Alle Gebäude und gebäudeähnliche Bauten sowie alle weiteren künstlich hergestellten und mit dem Boden fest verbundenen Objekte. Hütten, Buden, Baracken, Kioske, Waren und andere Automaten, Schaukästen und dergleichen. Tiefbauten, Parkplätze. Wohnwagen, die länger als 2 Monate auf dem gleichen Grund stehen.
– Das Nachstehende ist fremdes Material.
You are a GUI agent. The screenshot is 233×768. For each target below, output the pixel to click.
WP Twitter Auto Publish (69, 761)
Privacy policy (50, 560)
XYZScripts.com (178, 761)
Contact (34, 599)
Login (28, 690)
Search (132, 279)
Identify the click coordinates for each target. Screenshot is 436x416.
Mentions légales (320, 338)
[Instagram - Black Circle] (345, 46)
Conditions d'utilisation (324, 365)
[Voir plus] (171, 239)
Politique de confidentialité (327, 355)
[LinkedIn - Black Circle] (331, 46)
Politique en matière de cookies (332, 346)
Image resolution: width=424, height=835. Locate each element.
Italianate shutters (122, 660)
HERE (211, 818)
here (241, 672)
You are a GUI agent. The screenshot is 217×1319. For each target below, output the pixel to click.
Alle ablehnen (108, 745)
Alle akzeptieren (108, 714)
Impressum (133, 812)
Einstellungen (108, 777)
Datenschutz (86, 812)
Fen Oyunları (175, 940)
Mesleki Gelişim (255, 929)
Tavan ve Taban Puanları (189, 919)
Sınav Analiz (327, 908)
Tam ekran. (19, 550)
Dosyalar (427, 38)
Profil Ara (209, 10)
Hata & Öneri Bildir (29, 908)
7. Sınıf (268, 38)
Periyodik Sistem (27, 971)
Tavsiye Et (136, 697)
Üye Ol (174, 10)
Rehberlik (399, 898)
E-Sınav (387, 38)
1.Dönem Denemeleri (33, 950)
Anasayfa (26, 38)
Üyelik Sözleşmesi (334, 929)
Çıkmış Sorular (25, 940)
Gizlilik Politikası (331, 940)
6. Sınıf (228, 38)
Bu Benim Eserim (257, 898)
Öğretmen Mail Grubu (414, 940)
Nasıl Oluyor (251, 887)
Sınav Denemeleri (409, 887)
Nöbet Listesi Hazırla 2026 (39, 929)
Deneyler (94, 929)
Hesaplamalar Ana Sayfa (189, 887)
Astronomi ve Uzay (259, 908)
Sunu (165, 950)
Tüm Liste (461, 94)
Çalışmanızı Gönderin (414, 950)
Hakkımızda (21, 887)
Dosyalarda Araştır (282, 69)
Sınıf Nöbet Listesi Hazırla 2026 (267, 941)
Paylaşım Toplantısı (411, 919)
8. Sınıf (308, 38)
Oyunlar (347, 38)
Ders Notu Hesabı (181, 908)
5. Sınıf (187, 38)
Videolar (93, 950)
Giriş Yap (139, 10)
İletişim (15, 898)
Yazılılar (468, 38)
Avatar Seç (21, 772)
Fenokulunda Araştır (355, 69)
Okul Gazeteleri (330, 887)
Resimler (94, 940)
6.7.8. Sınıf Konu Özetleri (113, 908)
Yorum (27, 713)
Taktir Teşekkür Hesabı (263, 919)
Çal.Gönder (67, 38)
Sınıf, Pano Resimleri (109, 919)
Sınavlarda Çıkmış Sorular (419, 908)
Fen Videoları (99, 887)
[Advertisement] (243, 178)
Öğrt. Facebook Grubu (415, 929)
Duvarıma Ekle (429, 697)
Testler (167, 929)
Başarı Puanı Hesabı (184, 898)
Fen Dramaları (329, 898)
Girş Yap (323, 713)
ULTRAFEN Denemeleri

Terrainveränderungen von mehr als 80 cm Höhe oder mehr als 100 m2 Fläche; Ablagerungen und Deponien; Freizeit und andere Anlagen mit erheblichen Auswirkungen auf Umwelt und Umgebung.

In jedem Fall wird empfohlen, die Baubewilligungspflicht vorgängig abzuklären.

Das Bauobjekt wird durch den Ressortvorsteher zusammen mit dem externen Bauberater/Baukontrolleur aufgrund der eingegangenen Meldekarten der Bauherrschaft laufend kontrolliert. Bauherrschaft, Grundeigentümer, Architekt, Bauleitung und Unternehmer sind verantwortlich, dass die Bauvorschriften eingehalten werden und die Bauten mit den bewilligten Plänen übereinstimmen. Die Gemeinde Oberwil-Lieli lehnt jegliche Haftung ab.

Werden Verstösse gegen die Bauvorschriften festgestellt, ordnet der Gemeinderat allenfalls eine Baueinstellung (Baustopp) an. Im Baugesetz des Kantons Aargau sind Verwaltungsstrafen mit Bussen bis zu Fr. 50'000 vorgesehen.